While slavery ruled the land, what deeds were done!
What tragedies enacted 'neath the sun!
Her page is blurred with records of defeat,
Of lives heroic lived in silence, meet
For the world's praise; of woe, despair and tears,
The speechless agony of weary years.

Thou utteredst the word, and Freedom fair,
Rang her sweet bells on the clear winter air;
She waved her magic wand, and lo! from far
A long procession came. With many a scar
Their brows were wrinkled, in the bitter strife,
Full many had said their sad farewell to life.
But on they hastened, free, their shackles gone;
The aged, young,--e'en infancy was borne
To offer unto thee loud peans of praise,--
Their happy tribute after saddest days.

A race set free!
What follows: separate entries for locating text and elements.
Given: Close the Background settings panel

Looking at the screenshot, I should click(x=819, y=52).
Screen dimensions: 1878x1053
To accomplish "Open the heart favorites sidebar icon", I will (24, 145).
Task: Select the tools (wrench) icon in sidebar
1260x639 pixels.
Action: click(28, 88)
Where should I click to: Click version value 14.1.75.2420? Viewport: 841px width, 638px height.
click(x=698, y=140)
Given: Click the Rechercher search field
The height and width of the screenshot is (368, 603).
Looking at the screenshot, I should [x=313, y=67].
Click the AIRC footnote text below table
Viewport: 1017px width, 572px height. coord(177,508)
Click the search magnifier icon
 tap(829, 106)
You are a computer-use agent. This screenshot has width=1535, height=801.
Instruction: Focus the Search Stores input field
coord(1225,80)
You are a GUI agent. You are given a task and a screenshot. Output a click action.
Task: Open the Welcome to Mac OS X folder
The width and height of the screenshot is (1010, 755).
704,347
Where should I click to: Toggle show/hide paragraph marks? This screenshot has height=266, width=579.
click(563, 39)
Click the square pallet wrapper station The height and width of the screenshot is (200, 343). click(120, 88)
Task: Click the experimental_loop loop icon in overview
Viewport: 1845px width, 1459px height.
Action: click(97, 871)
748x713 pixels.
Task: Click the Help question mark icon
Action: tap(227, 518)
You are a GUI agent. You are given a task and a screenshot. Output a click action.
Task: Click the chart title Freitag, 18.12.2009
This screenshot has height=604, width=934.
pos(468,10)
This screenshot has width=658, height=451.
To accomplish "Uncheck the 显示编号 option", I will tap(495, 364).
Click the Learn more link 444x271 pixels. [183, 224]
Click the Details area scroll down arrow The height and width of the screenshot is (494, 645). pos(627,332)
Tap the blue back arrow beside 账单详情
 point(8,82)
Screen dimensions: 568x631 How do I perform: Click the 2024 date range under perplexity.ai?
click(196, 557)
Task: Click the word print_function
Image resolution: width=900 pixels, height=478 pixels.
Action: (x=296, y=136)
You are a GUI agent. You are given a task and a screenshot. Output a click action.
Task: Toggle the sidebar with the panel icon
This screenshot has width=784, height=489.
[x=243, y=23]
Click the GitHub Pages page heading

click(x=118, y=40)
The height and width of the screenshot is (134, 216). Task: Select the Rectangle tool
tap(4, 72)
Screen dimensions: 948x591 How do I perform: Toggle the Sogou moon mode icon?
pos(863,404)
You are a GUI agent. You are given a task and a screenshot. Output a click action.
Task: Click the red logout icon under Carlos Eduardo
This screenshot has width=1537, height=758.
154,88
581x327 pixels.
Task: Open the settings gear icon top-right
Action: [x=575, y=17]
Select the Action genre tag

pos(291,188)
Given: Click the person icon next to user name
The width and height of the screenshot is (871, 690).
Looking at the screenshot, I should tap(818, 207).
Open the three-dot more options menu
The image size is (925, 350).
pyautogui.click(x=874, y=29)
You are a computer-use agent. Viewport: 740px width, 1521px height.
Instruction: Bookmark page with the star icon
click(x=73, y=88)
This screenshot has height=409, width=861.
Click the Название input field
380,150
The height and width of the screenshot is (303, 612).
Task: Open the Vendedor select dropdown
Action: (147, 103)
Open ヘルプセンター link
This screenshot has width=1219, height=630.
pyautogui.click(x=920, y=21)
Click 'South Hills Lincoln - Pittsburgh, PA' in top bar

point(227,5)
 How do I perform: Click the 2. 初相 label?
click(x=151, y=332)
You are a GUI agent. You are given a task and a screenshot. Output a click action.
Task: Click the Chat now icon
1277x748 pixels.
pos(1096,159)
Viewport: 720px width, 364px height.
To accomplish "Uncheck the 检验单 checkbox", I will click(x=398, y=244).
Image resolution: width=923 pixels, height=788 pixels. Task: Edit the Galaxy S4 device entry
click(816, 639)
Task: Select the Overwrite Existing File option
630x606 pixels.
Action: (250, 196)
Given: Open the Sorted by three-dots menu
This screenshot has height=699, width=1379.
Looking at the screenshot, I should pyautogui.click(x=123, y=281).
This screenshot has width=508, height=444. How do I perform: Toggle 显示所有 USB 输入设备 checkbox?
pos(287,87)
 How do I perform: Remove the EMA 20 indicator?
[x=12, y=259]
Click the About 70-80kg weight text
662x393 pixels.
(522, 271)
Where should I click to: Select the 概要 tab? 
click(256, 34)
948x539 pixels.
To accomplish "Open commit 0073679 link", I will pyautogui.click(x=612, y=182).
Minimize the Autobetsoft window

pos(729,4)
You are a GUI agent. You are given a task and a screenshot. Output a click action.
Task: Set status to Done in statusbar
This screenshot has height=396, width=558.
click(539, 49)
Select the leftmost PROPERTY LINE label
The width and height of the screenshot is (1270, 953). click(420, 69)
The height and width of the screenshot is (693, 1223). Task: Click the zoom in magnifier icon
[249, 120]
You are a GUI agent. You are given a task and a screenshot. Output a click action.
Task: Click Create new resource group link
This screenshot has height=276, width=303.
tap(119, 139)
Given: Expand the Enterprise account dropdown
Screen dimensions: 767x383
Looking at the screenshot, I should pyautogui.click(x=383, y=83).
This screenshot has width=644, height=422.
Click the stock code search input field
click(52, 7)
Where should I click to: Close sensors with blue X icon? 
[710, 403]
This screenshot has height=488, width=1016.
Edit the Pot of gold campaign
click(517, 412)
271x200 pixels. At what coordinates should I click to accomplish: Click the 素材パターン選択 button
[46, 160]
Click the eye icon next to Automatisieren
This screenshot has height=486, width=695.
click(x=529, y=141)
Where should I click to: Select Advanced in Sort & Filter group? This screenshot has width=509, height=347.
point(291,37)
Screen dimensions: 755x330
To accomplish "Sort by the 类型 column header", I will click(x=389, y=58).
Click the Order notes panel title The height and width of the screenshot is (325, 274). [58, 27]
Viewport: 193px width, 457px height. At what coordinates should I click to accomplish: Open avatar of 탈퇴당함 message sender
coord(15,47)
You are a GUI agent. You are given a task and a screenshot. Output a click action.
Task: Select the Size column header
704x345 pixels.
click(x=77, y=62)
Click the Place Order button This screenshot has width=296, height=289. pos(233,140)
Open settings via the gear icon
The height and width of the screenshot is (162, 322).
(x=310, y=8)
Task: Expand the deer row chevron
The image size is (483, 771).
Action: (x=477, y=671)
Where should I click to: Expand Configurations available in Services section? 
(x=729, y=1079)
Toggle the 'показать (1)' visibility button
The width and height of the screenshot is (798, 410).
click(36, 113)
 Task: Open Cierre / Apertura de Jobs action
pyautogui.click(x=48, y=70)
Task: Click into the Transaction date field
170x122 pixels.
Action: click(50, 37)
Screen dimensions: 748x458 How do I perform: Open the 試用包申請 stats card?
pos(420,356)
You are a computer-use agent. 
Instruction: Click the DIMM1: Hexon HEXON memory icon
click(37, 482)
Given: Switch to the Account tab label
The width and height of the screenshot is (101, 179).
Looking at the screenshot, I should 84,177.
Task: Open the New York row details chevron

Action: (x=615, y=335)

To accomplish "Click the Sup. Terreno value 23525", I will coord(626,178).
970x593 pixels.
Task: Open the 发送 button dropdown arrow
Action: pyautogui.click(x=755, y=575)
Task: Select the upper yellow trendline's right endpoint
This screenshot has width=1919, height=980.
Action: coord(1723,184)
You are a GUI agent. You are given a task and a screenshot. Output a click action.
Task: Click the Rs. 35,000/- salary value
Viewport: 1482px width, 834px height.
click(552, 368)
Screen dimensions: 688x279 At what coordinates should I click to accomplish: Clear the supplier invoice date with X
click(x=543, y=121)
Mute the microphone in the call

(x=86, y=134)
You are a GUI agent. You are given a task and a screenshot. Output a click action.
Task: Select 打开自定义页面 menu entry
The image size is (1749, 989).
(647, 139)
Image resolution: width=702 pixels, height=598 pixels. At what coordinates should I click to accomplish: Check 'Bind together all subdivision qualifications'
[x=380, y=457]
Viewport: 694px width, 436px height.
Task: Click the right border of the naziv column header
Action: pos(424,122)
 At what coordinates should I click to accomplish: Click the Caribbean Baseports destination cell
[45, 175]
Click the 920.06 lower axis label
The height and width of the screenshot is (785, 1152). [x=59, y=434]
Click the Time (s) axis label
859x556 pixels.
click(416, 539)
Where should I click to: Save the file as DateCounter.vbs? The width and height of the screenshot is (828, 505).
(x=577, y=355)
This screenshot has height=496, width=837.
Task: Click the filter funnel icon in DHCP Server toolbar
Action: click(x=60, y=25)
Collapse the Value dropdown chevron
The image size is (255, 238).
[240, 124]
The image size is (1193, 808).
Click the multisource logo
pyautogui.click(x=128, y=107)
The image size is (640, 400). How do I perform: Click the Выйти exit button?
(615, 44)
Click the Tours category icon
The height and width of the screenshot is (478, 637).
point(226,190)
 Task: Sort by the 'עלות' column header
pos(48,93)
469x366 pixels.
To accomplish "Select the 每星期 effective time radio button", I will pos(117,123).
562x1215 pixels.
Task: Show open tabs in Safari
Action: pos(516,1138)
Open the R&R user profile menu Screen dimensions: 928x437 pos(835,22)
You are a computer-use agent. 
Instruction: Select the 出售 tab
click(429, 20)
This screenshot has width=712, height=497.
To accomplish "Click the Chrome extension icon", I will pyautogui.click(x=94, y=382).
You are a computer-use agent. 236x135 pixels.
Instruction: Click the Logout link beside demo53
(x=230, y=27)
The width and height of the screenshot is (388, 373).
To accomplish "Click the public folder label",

The deed brought joy and light!
It bade calm Justice from her sacred height,
When faith and hope and courage slowly waned,
Unfurl the stars and stripes, at last unstained!
The nations rolled acclaim from sea to sea,
And Heaven's vault rang with Freedom's harmony.


The angels 'mid the amaranths must have hushed
Their chanted cadences, as upward rushed
The hymn sublime: and as the echoes pealed,
God's ceaseless benison the action sealed.

Exalted patriot! illustrious chief!
Thy life's immortal work compels belief.
To-day in radiance thy virtues shine,
And how can we a fitting garland twine?
Thy crown most glorious is a ransomed race!
High on our country's scroll we fondly trace,
In lines of fadeless light that softly blend,
Emancipator, hero, martyr, friend!
While Freedom may her holy sceptre claim,
The world shall echo with Our Lincoln's name.